In our view the most significant consequences of Judge Kathree-Setiloane’s decision, writing for the Court, are as follows:
- Section 100(2) of the Mineral and Petroleum Resources Development Act, 2002 (MPRDA) – the provision which provides for the development of a broad-based socio-economic empowerment Charter – does not empower the Minister of Mineral Resources and Energy (Minister) to make law. As a consequence, Mining Charter III is simply a policy document and not a statutory instrument such as an Act or Regulations. It follows that Mining Charter III cannot give rise to legally binding obligations.

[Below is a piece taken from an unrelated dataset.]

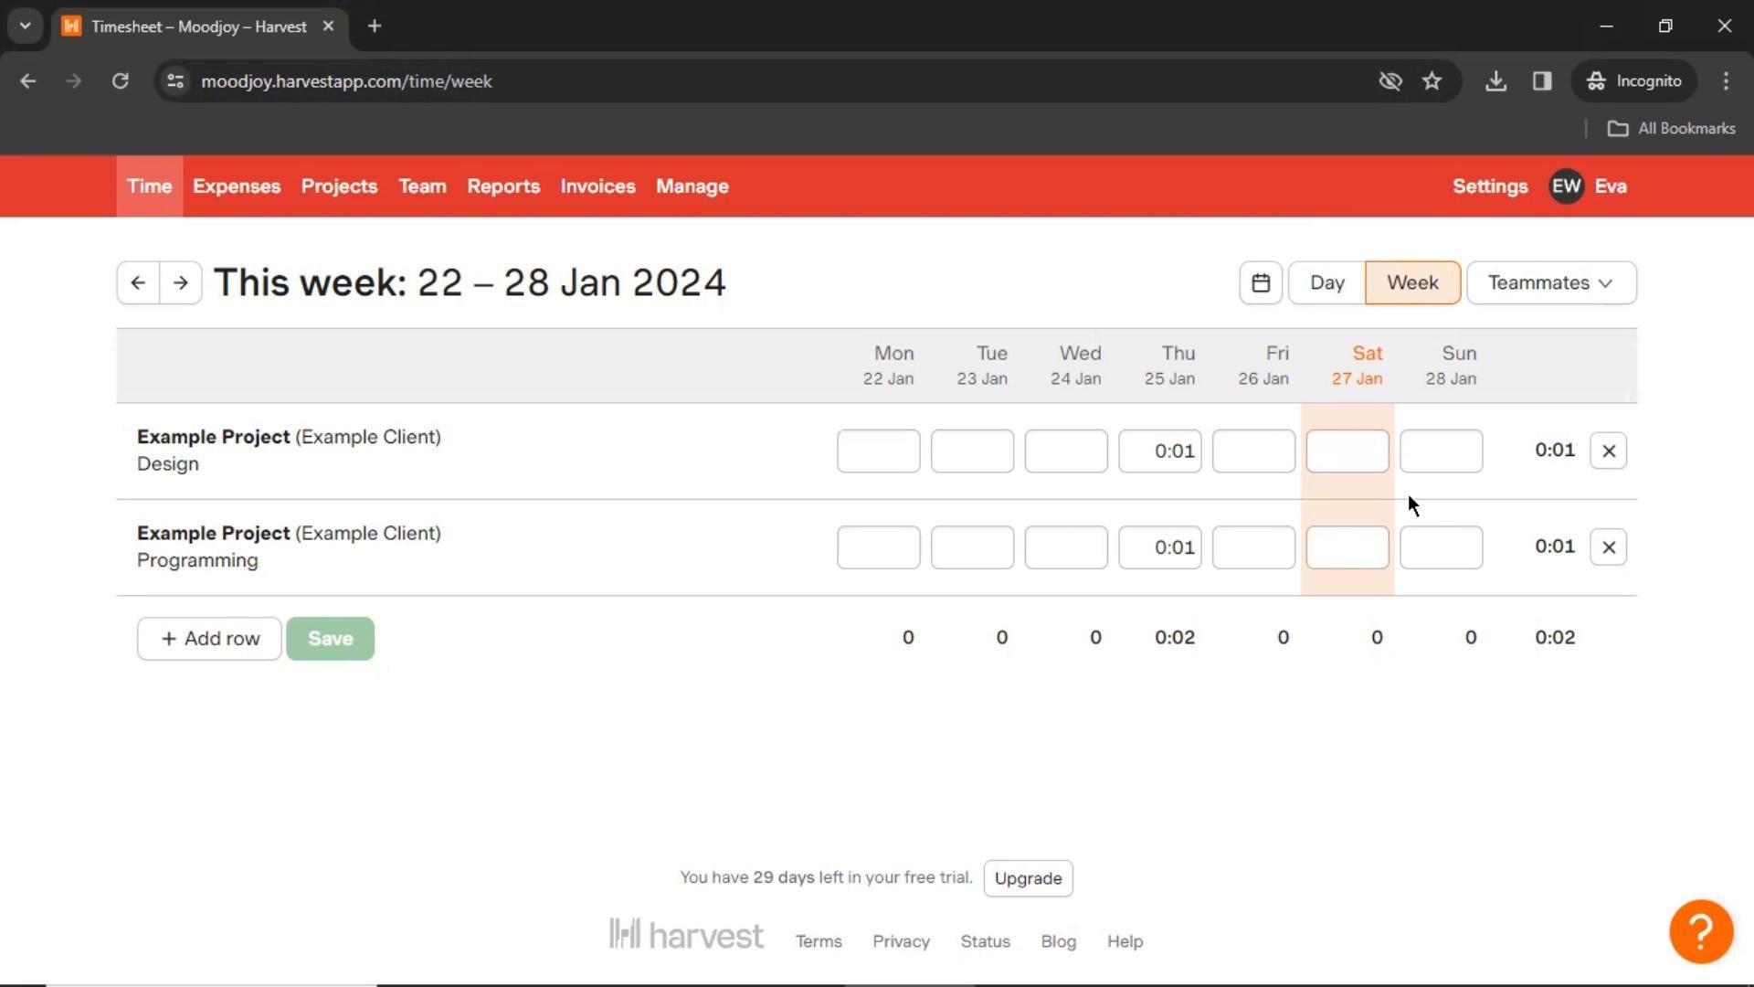Click the EW avatar icon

- Owing to its status as a policy document mining right holders may, but are not legally obliged to, comply with the remaining requirements imposed under the Charter. This is subject to two qualifications:
- First, not all of the provisions of the Charter were reviewed and set aside. For example, the clauses which concern employment equity, human resource development, mine community development, and housing and living conditions still form part of the Charter. These clauses will not automatically impose obligations on the holders of existing mining rights, but may do so if such requirements are incorporated as specific terms or conditions of the relevant mining right.

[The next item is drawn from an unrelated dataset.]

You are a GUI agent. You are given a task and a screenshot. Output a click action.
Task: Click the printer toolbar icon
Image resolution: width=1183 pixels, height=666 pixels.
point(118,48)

- Second, the clauses which are set aside have now been removed from Mining Charter III. A significant example is the Charter’s procurement, supplier and enterprise development requirements imposed under clause 2.2 of Mining Charter III.
- The Court once again confirmed the “once empowered, always empowered” principle. As a consequence the Historically Disadvantaged South African (HDSA) ownership status of existing mining right holders who wish to renew or transfer their rights must automatically be recognized by the DMRE.3. The judgment has a materially positive impact on the security of tenure of existing mining rights holders. As a result, existing mining right holders now know that if they previously satisfied the empowerment requirements imposed under any version of the Charter, they will not be required to do so again.
We are delighted that the court reiterated many of the views (including our own) which the industry has held for years. It is a significant victory for the rule of law, regulatory certainty and predictability.
Peter Leon said:
The judgment vindicates my long held view that the Charter, in all its iterations, was nothing more than a socio-economic compact between government, labour and the mining industry. The original Charter, signed in October 2002, reflected exactly this principle. Regrettably the 2010 and 2018 versions purported to turn what was no more than a compact into a binding legislative instrument with all the associated regulatory uncertainty. Hopefully this carefully reasoned and strong judgment will give the DMRE cause to reflect on what has gone wrong in the last ten years and put the industry back on a much needed path of regulatory certainty and predictability.